My point is that it is dangerous to attempt to apply quality criteria and assurance practices of one paradigm to another. Much like mp3 could not be understood on quality criteria of a CD world, DL systems cannot simply be judged by quality criteria of an algorithmic computing paradigm. What we need instead is greater understanding for the nature of this new emerging world of AI computing. This starts with how we talk about these systems.
Current narratives are unhelpful
We often hear machine learning or deep learning systems referred to as either ‘algorithms’ or as ‘robots’ or ‘artificial intelligence’. Without a better understanding of what DL systems actually can or can’t do, both these narratives evoke misleading comparisons:
- The notion of algorithm implies that DL systems are a variant of traditional computing, thus suggesting a level of determinism, reliability, and accountability that deep learning cannot live up to in principle.

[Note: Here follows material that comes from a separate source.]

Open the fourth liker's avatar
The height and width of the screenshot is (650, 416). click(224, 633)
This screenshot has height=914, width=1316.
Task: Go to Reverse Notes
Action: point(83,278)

DL systems cannot be subjected to the same rigorous debugging and testing procedures that achieves reliability in algorithmic computing.
- Evoking notions of robots and intelligence suggests that we achieve human cognition in machines. This is problematic, because it suggests that machines ‘think’, ‘understand’, ‘have insights’ or even agency, and that in principle we should be able to understand ‘them’ because they are like us, which they are not.
So, what now?
Deep learning and its variants is immensely useful and, as with every new paradigm, we have yet to fully understand its potentials. Yet, we also need to understand its limitations, and how to mitigate them. Research to do so is under way, but the public conversation is fraught with overblown expectations, and anxiety about unwanted consequences.
What is needed is a level-headed discourse about this emerging computing paradigm. In this context, language matters. I argue that it is neither helpful to evoke the reliability associated with traditional algorithms, nor notions of judgement and reason associated with ‘intelligence’.
Let’s name this new way of computing for what it is: ‘non-deterministic’ or ‘probabilistic computing’, and set out to fully understand what we are dealing with when we employ this new way of computing in different parts of society. This will also require us to decide where not to employ DL systems; such as in contexts where reliability is paramount, and we are not comfortable with the occurrence of undetectable mistakes.
For example, would we tolerate such unreliability in court rooms? Where decisions decide about someone’s jail time? Or in cars, planes and other mission-critical systems? What is our tolerance for error in those systems, and what can we do to make DL more reliable by surrounding it with other systems? These are open questions that are more pressing than creating new certification systems.
But if we go down the certification route, the best way forward is to figure out ways of auditing DL systems that take into account their particular characteristics, such as Cathy O’Neil’s new venture to audit deep learning systems for hidden biases in training data. But we should not imply that this will guarantee reliability in a traditional sense.